## What to work on
Quote the September 2010 popular posts roundup word for word, from "Popular posts (September, 2010)." up to and including "courtesy Google Analytics.".
(Extract provided)
Popular posts (September, 2010).


It’s been a somewhat up and down month, both in what I’ve been up to and in reader activity. In the last few weeks, though, reader activity’s at least been moving in a more upwardly direction–I guess me not being as busy means there’s more up here for folks to be distracted by. Who knew? Here’s what you’ve found interesting since the start of September, as always, courtesy Google Analytics.

  • I’ve been an unwilling recipient of the Ontario Disability Support Program (ODSP) since around this time last year. even though I’d much rather be working and off ODSP, I still take an active interest in what goes on with it–particularly to the extent that, at least for the moment, it also affects me. So when two people with alcoholism were ruled by Ontario’s human rights commission to be entitled to ODSP, I was more than a little irritated. I unloaded on the human rights commission when I read of it, and that generated a fairly intense discussion–the most activity the blog’s seen since it was set up.
  • Not nearly as intense a discussion, Ottawa mayoral candidate Clive Doucet gets a spot in the popular posts list for his advertisements based on exchanging only one or two emails with the man–nearly two years ago. He got his very own rant for that. Fortunately, his unsubscribe option exists–and works–this time.
  • H1N1 is dead, and just in time. a day or two after its death, the World Health Organization (WHO) decided it wanted us to know about a brand spanking new superbug. Vaccination manufacturers everywhere just had a collective orgasm.
(End Extract provided)
(Dataset extract)
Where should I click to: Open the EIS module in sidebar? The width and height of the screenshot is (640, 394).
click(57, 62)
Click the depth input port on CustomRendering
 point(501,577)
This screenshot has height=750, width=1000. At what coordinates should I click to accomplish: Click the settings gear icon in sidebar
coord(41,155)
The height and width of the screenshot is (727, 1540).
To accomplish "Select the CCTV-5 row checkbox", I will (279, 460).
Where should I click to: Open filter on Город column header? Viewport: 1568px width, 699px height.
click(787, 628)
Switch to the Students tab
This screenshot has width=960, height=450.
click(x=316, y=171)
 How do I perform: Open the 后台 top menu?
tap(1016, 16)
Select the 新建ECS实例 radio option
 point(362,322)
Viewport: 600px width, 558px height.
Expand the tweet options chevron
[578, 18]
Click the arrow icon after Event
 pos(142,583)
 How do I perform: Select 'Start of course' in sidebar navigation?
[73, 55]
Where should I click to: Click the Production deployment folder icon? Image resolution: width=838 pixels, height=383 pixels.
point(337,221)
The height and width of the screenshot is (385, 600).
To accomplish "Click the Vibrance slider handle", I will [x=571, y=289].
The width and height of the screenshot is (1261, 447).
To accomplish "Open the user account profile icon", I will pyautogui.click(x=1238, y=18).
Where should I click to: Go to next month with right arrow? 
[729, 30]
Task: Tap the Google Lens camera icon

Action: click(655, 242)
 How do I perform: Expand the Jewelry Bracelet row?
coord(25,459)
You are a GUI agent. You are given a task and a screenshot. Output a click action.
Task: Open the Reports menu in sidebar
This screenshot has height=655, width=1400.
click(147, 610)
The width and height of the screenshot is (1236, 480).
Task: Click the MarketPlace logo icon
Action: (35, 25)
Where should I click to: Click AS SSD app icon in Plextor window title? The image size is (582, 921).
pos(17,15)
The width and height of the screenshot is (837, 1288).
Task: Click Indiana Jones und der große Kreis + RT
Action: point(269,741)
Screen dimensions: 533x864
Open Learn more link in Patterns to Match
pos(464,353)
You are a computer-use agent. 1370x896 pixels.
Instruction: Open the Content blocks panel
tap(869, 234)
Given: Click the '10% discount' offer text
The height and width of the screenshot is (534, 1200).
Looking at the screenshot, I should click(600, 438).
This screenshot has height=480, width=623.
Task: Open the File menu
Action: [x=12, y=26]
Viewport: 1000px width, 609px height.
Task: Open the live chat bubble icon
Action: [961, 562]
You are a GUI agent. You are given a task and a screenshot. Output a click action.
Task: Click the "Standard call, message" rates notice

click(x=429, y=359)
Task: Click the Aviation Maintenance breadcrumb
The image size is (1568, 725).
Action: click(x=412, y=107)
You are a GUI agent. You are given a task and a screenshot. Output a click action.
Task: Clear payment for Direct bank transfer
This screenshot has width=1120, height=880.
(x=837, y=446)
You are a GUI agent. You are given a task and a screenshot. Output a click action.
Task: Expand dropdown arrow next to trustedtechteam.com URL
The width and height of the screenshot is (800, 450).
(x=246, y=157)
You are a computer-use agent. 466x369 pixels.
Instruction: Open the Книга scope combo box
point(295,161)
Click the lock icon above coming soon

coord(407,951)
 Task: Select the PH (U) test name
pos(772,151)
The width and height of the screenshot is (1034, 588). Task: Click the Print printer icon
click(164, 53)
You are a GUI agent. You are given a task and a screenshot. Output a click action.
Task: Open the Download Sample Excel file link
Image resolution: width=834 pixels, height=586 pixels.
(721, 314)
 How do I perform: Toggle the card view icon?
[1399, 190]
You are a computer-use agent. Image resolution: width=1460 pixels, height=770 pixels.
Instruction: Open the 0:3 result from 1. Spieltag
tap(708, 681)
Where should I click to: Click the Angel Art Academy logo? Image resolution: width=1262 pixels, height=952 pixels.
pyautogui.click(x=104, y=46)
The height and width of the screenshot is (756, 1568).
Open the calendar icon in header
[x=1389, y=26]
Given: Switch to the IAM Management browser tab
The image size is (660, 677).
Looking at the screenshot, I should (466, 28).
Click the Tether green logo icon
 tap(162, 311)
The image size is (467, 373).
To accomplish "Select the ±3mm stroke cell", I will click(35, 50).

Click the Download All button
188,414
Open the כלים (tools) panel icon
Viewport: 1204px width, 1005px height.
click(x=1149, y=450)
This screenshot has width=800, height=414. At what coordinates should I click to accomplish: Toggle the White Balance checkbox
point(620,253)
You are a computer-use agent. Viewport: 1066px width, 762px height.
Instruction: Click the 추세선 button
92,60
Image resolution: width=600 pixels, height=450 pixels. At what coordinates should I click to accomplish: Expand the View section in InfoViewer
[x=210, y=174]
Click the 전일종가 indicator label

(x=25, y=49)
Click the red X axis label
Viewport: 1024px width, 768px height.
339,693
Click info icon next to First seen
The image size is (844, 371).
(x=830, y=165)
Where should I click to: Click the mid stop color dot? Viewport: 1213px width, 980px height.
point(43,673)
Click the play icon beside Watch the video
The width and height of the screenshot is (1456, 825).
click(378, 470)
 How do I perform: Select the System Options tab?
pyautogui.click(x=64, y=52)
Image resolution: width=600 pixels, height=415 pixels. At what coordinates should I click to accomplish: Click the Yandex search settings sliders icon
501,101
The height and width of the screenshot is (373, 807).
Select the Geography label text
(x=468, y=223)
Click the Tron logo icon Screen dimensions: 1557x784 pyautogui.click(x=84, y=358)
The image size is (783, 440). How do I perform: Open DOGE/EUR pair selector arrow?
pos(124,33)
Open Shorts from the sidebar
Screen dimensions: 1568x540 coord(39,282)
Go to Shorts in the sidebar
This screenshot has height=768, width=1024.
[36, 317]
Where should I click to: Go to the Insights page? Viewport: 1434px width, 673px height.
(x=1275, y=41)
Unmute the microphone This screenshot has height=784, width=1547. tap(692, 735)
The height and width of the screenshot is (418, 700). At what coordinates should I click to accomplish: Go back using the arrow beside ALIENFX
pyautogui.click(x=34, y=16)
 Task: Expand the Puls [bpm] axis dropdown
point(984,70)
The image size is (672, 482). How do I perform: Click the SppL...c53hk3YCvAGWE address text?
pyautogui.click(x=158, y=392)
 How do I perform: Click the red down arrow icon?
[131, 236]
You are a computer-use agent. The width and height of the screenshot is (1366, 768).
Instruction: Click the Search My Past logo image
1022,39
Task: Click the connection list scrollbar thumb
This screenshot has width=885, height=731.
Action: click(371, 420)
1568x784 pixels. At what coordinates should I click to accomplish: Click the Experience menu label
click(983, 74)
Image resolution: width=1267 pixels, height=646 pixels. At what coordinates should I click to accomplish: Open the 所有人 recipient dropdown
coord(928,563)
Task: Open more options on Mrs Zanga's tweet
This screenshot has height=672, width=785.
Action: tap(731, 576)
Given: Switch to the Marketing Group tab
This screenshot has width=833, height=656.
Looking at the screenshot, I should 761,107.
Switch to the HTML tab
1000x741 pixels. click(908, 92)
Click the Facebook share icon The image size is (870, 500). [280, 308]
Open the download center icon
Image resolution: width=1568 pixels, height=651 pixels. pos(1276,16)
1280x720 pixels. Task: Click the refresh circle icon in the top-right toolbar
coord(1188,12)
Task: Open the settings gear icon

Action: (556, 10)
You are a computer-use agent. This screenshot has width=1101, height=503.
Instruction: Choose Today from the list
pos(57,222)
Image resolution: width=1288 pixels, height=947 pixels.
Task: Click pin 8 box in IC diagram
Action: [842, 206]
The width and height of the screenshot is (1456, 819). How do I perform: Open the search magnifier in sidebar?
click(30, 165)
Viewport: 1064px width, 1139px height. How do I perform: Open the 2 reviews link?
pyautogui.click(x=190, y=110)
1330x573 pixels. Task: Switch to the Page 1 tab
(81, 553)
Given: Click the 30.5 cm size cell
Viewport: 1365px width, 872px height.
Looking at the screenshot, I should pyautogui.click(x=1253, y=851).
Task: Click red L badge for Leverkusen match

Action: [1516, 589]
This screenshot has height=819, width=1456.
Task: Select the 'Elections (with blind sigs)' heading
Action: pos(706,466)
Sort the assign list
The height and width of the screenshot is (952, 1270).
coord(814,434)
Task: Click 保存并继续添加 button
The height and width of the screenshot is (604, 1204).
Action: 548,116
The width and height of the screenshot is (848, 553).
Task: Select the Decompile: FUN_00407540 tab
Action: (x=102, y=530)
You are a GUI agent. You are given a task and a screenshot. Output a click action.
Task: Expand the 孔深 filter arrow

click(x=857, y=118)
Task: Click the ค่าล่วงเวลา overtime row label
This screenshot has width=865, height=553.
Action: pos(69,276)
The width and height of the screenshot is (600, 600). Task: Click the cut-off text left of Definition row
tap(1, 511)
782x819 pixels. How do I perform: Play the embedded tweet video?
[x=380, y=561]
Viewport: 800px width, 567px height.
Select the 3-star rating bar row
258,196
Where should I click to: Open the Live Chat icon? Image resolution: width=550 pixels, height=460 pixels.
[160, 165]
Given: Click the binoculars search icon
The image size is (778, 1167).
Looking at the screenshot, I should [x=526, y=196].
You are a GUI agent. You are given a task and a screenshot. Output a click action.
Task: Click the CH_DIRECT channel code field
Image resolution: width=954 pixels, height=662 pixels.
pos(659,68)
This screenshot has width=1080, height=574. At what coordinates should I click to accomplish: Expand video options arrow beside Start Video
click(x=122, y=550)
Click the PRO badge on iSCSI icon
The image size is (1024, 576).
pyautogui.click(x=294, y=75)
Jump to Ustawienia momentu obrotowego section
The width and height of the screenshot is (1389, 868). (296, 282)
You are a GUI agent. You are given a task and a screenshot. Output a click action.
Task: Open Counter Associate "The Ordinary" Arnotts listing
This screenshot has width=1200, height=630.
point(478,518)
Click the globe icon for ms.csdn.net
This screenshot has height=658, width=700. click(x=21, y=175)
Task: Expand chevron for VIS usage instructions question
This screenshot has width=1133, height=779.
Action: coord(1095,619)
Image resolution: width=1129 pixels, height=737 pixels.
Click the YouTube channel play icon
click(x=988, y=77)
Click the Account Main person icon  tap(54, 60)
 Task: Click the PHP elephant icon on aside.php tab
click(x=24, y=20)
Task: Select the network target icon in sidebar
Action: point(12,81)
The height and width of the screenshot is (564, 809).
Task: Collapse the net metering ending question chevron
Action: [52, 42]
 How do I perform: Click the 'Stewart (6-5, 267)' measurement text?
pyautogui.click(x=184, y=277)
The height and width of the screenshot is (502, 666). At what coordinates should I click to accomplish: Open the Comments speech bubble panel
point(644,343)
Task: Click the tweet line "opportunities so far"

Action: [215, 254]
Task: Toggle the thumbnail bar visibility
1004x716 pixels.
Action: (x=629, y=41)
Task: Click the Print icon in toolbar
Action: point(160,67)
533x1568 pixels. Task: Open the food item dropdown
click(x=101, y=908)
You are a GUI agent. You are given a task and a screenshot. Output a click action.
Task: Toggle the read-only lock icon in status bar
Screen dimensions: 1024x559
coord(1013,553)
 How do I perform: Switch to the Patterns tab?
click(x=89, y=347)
(End Dataset extract)
## Reply
Popular posts (September, 2010).


It’s been a somewhat up and down month, both in what I’ve been up to and in reader activity. In the last few weeks, though, reader activity’s at least been moving in a more upwardly direction–I guess me not being as busy means there’s more up here for folks to be distracted by. Who knew? Here’s what you’ve found interesting since the start of September, as always, courtesy Google Analytics.